In the wake of the massacre, Aung San Suu Kyi returns to Burma to lead an opposition movement. Grounded in a deep faith in her native Buddhism, Aung San Suu Kyi’s message of “unity, discipline, and love” catches fire throughout the nation, and her National League for Democracy gains momentum.

1989
In June, just weeks after Tiananmen Square, the Burmese junta places Aung San Suu Kyi and other democracy leaders in house arrest. This marks the beginning of a period of confinement that has continued on and off to this day.

1990
Under intense political pressure, the Burmese junta permits national elections. Despite both subtle and overt pressure from the military, Aung San Suu Kyi’s National League for Democracy captures nearly 80% of the seats of the electoral assembly. Aung San Suu Kyi becomes the first prime minister-elect in Burma since 1962.
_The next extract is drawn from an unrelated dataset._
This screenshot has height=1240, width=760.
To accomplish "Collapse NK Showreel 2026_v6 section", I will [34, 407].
Sadly – yet predictably – the military refuses to respect the elections, and instead retains power under Orwellian-named “State Law and Order Restoration Council (SLORC),” which governs to this day. Burma becomes a human rights disaster zone. Political dissidents are routinely imprisoned and tortured.
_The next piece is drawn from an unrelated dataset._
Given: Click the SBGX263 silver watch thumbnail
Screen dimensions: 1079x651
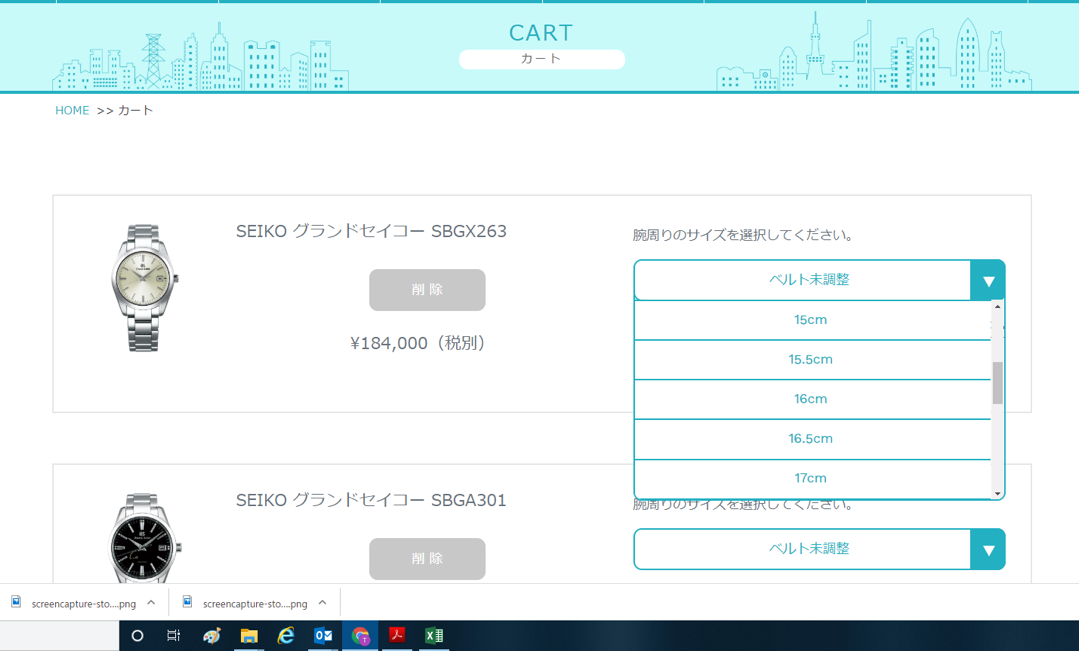Looking at the screenshot, I should 144,288.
Aung San Suu Kyi languishes under house arrest, but continues to speak out. By some accounts, neighbors reportedly heard her playing piano early in her detention – Mozart typically. Later, it is believed that she was forced to sell the piano to buy food.

1991
Aung San Suu Kyi becomes the national symbol of the nation’s beleaguered democracy movement. She counsels patience, non-violence, and persistence.

On October 14th, the Nobel Committee in Oslo announces Aung San Suu Kyi to be the winner of the Nobel Peace Prize for 1991. In December, her 18 year old son Alex Aris accepts on her behalf as she is still under house arrest in Burma, now renamed Myanmar by the SLORC.

In accepting the prize, Aris dedicates it to all the people of Burma: "Theirs is the prize and theirs will be the eventual victory in Burma's long struggle for peace, freedom, and democracy."

He continued: "Speaking as her son, however, I would add that I personally believe that by her own dedication and personal sacrifice she has come to be a worthy symbol through whom the plight of all the people of Burma may be recognized."

March 27, 1999
Aung San Suu Kyi’s husband Michael Aris dies of cancer in London at the age of 53. He has not seen his wife since December 1995.

March 2005
Aung San Suu Kyi has been in prison or house arrest for 10 of the past 15 years. She is currently in house arrest – an uneasy stalemate between a junta eager to be rid of her and continued global pressure on Myanmar’s ruling generals.

Today, the words of Vaclav Havel, who nominated her for the Nobel prize, ring more powerfully than they did in 1991:
"She has refused to be bribed into silence by permanent exile. Under house arrest, she has lived in truth. She is an outstanding example of the power of the powerless.".